NEW YORK, June 5 (Reuters) - The U.S. airline industry has cut nearly 22,000 jobs so far in 2008 as it continues to struggle with record oil prices, according to a report by employment consultancy Challenger, Gray & Christmas Inc.
Continental Airlines Inc CAL.N said on Thursday it would cut 3,000 jobs, or about 6.5 percent of its work force, and retire 67 older planes as it scales down in the face of soaring fuel prices.
The No. 4 carrier is the latest of the major U.S. airlines to announce large cutbacks as they grapple with unprecedented oil prices, which have doubled in the past year.
From March through May, U.S. airlines announced an average of 5,500 job cuts a month; and if that average continued through December, job cuts in the industry would surpass 60,000 this year, said Challenger, Gray & Christmas.
If that happened, the consultancy said 2008 would be the industry’s second biggest year for employment loss since 2001, when job cuts totaled 99,969, mostly in the wake of the September 11 attacks.

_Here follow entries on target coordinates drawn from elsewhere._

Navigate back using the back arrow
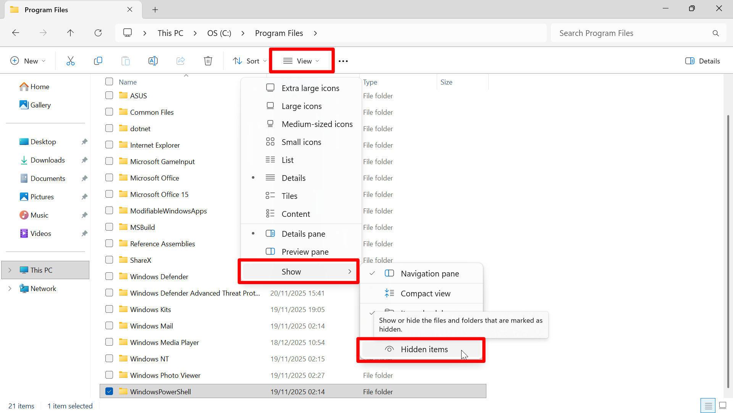The height and width of the screenshot is (413, 733). [x=16, y=33]
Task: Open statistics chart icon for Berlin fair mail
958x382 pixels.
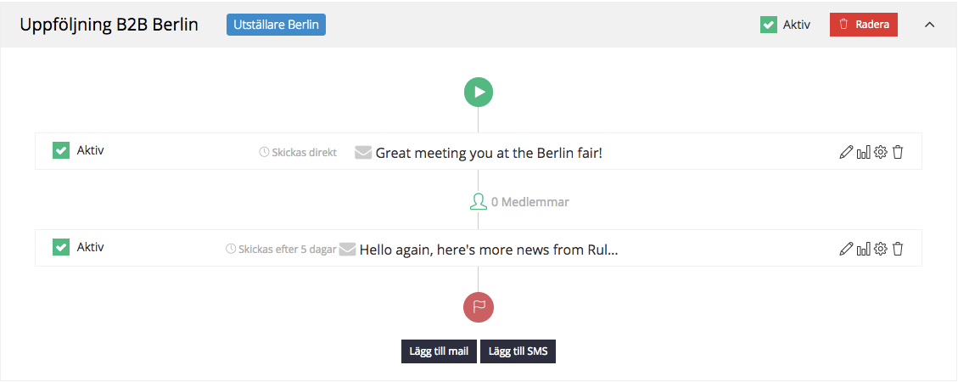Action: (x=863, y=153)
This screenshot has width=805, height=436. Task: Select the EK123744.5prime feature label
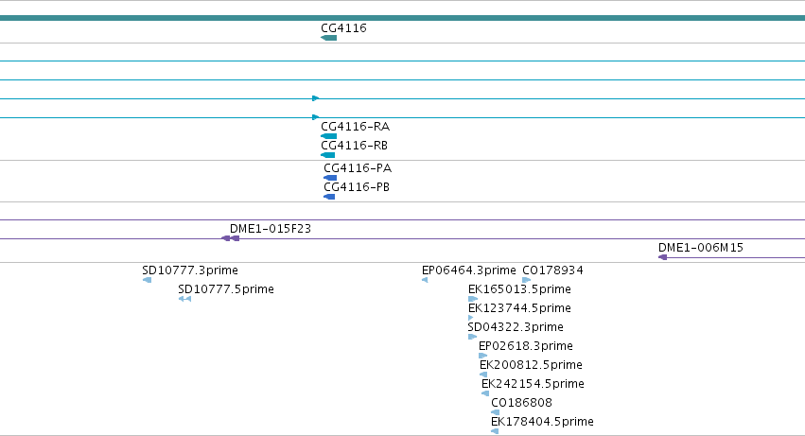click(x=519, y=308)
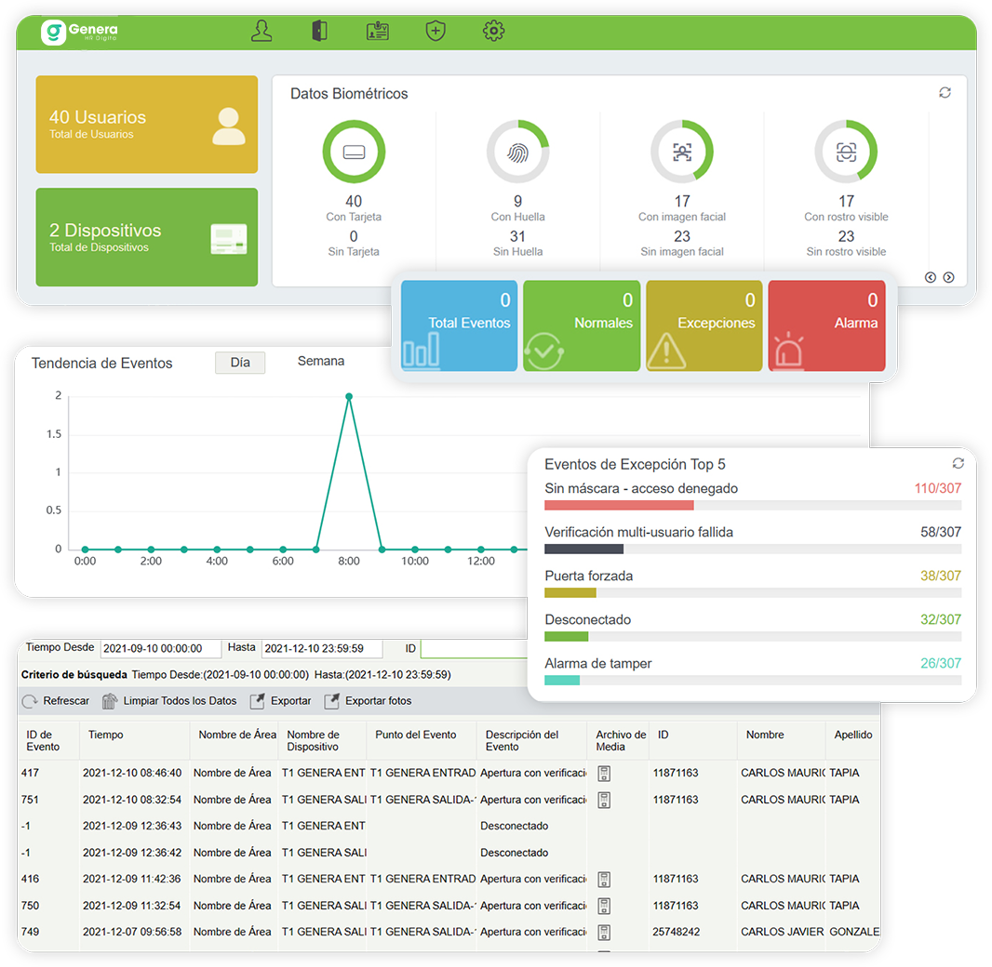Open the settings gear icon

[493, 32]
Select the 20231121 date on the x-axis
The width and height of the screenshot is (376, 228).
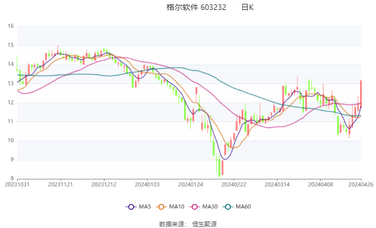coord(60,184)

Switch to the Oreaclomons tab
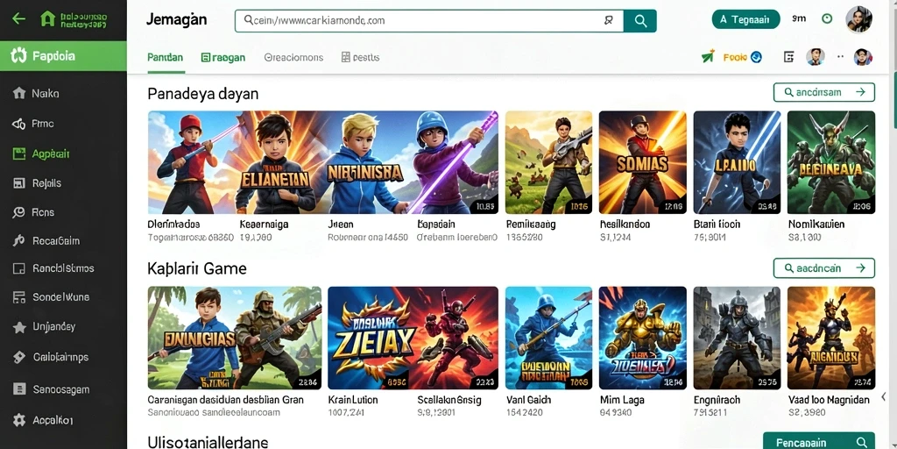coord(293,57)
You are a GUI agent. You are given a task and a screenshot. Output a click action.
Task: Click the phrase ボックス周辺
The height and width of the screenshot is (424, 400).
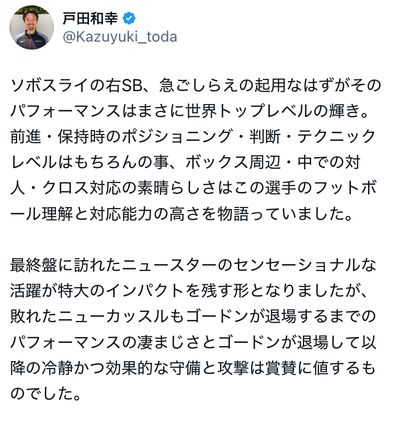[233, 163]
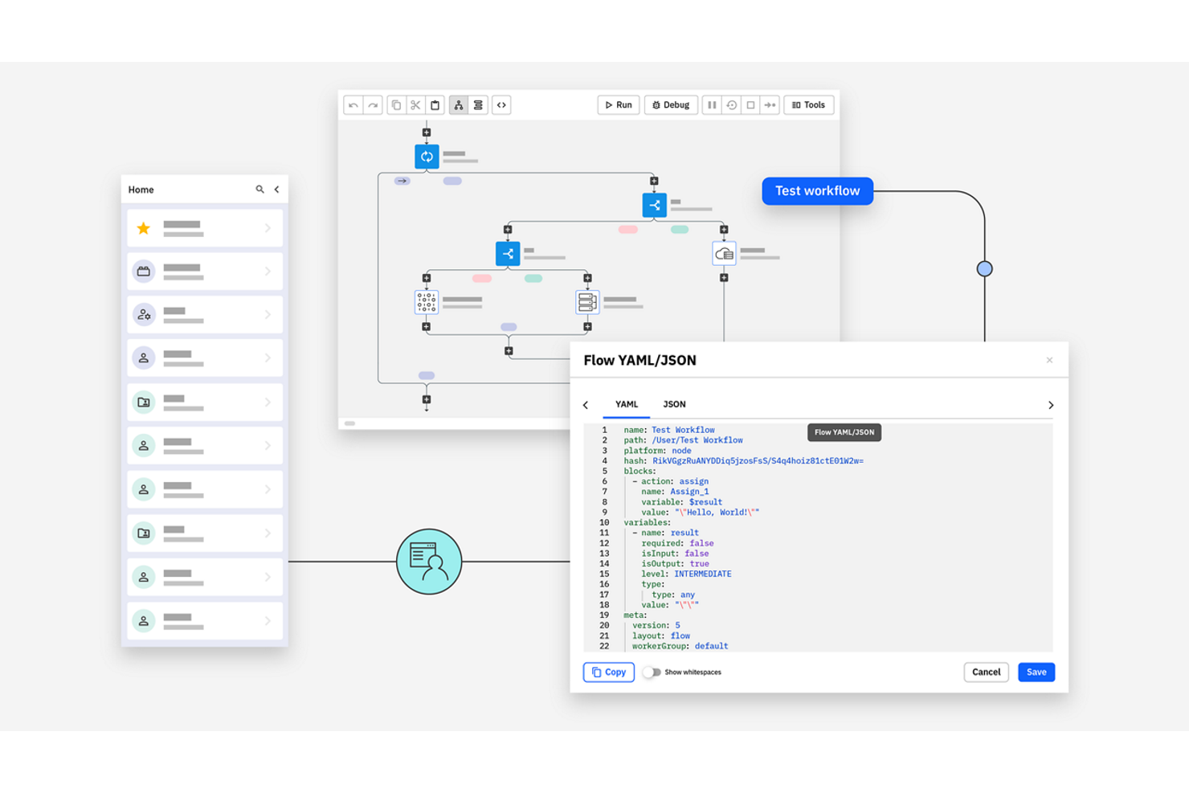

“The only reason we will not surpass the 2001 record is because the airlines never returned to pre-9/11 employment levels,” said John Challenger, chief executive of Challenger, Gray & Christmas.
“Job cuts are likely to remain heavy, however, for the remainder of the year. There is no end in sight for high fuel prices and now that these costs are being passed along to flyers through higher ticket prices, we will probably see a drop off in the demand for air travel,” added Challenger.